Peki Felsefeyle uğraşmış Antik Yunan filozoflarına baktığımızda,hepsinin soylu bir aileden gelmesinin,yönetim-devlet-politika fikriyatında,soylulara hep avantaj sağlamaları konusunda etkisi nedir?
Yani Platon soylu bir aileden gelmeseydi,fakir-fukara olsaydı,fikriyatında,örneğin Devlet Yönetimiyle alakalı olarak şöyle bir şey okuyabilecek miydik ; “İktisadi anlamda gücü olmayan kimselerin yönetimde etkin rol almaları,diğer kişilerle iktidar mücadelelerine girmeleri,bu yarışı kazanmaları pek beklenemez.Bu sebeple,yönetimde bir dönem zengin biri bulunuyorsa,bir dönem de fakir birinin bulunması elzemdir.” Bu da ütopik bir şey,ama acaba böyle derler miydiler?

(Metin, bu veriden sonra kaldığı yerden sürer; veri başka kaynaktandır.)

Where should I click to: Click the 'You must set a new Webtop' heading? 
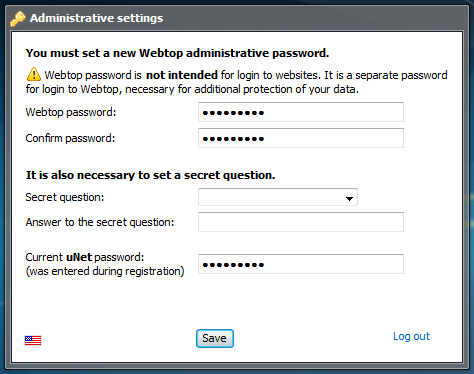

Fikirlerinizi alıyım : ) ??
Mayası neyse hamurunu da ona göre açıcaktı elbette 🙂 Fakir bi ailenin çocuğu olsaydı öncelikle bunları düşünme fırsatı olmayıp evine ekmek götürme derdinde olucaktı. Ki diyelim bi şekilde ulan bu devlet nasıl olmalı diye düşündüğünde aynı işe başvurcaktı. YALAN ! ( alışmış kudurmuştan beterdir )
Neymiş efendim bu sefer ki yalanı, aslında hepimizin anası toprak ana. Bizi o büyüttü besledi. Hepimiz kardeşiz. Ee aynı anadan geldiğimiz için de hepimiz eşitiz. Zenginin fakirden, yöneticinin halktan bi farkı yoktu. Kahrolsun emperyalizm, kahrolsun faşizm. :))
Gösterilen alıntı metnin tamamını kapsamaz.